Luke 12 starts with Jesus addressing his disciples while a crowd listens in. He warns them to avoid hypocrisy, to fear God rather than men however powerful, and to guard against the temptation to deny him when they get into trouble with the authorities. He tells them a parable about a rich fool who thinks only of his own comfort and ease and tells them that what is truly valuable is not what you have in your bank account but what you do that aligns with the economy of heaven. Then he tells them to be always watchful for his return.
But understand this: If the owner of the house had known at what hour the thief was coming, he would not have let his house be broken into. You also must be ready, because the Son of Man will come at an hour when you do not expect him.Luke 12:39-40
At this point Peter interrupts with a straightforward and reasonable question. “Lord, are you telling this parable to us, or to everyone?”
But Jesus does not reply with a straightforward and reasonable response. Instead he goes on to tell yet another parable about how leaders and those in positions of influence and authority will be held to higher standards than everyone else. If a manager abuses his position of authority, his boss will come back unexpectedly and “will cut him to pieces and assign him a place with the unbelievers.”1No one should assume from this that abusive leaders are going to hell. Jesus is not discussing their eternal fate here but warning against thinking that a position of responsibility in the kingdom of God entitles you to the sort of privileges you might expect in the world.

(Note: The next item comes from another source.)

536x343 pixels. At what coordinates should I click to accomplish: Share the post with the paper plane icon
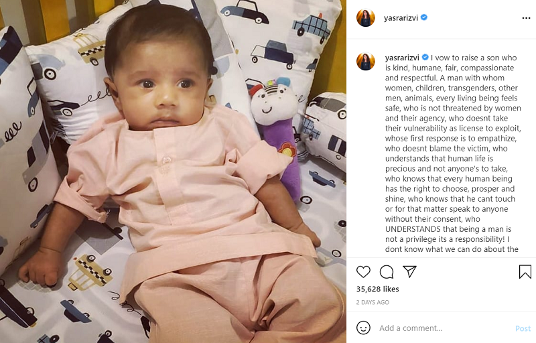click(x=409, y=271)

Before getting at what Jesus meant by this, I’d like to think about why Peter asked what he asked. Peter was already drawing a distinction between the disciples and everyone else. Indeed, Luke makes the same distinction, and in fact, such distinctions are inevitable. Of course, we must recognize those who have more experience or understanding or wisdom. Yet wherever there is distinction there is a temptation to introduce hierarchy.

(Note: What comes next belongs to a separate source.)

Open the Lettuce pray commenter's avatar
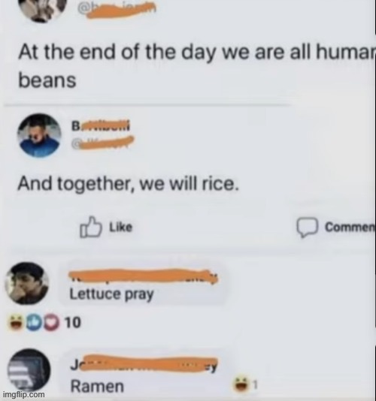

Peter had just learned that the Son of Man—a messianic title Jesus often used to refer obliquely to himself—would come unexpectedly. Peter wanted to know whether it would be a surprise for everyone, or would the disciples have inside knowledge of it. Most of the disciples thought of themselves as earning positions of prominence in the coming messianic kingdom through their devotion to Jesus. Surely he would not surprise his friends, would he?
In response, Jesus makes it clear that no one will have special knowledge of his return. Instead, anyone who thinks that their authority entitles them in any way to special privileges will find out to their chagrin that they have completely misunderstood the message of the kingdom. The master will come, strip him of his rank, and assign him a place with unbelievers because in fact he has not believed the message Jesus brought about how the kingdom of heaven operates. Instead of talking about privileges and rewards for the chosen few, Jesus talks about how those who have abused others will be beaten with many or few blows depending on how much teaching they have had about how the kingdom operates. The more you know, the more you are answerable for. So, Peter, being in the inner circle does not entitle you to greater privileges but burdens you with greater responsibilities.

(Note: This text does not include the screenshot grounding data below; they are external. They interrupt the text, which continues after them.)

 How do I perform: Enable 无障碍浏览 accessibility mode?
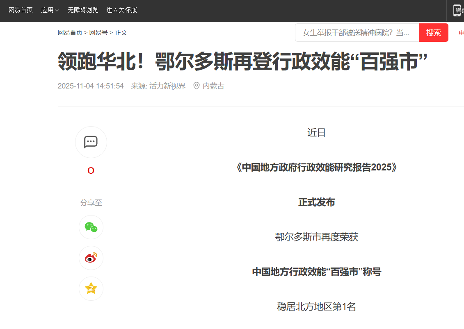[x=83, y=10]
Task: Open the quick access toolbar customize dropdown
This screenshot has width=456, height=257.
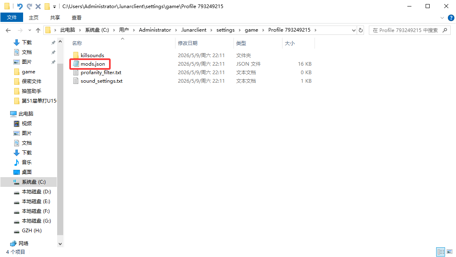Action: [54, 6]
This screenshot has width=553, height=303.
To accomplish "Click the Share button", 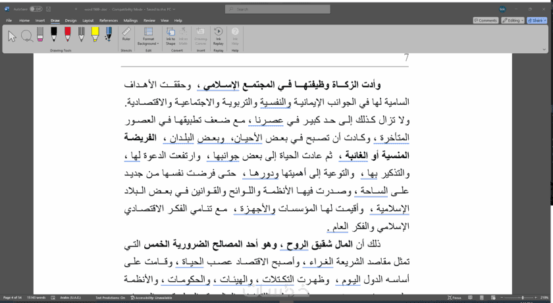I will (537, 20).
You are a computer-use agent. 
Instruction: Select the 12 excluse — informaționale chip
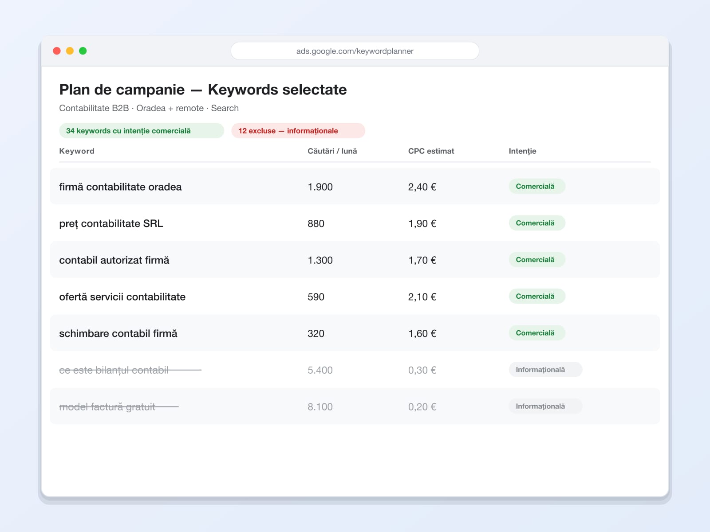[x=298, y=131]
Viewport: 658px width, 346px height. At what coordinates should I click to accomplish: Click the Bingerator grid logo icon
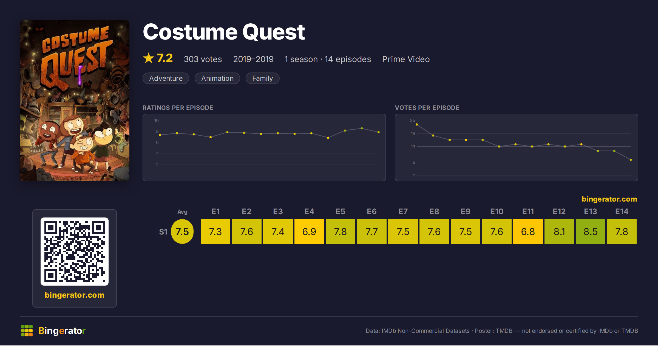27,331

Is there, then, no benefit to knowing more of God’s kingdom or drawing closer to Jesus. Yes, of course. But the benefits are not the ones we typically think of: more power, more control, more deference from others, more money. Instead, the benefits in this life are more opportunities to serve, more intimacy with God, greater discernment of the truth. And in heaven a reward being stored up where there are no worries about theft or corruption.
- 1No one should assume from this that abusive leaders are going to hell. Jesus is not discussing their eternal fate here but warning against thinking that a position of responsibility in the kingdom of God entitles you to the sort of privileges you might expect in the world.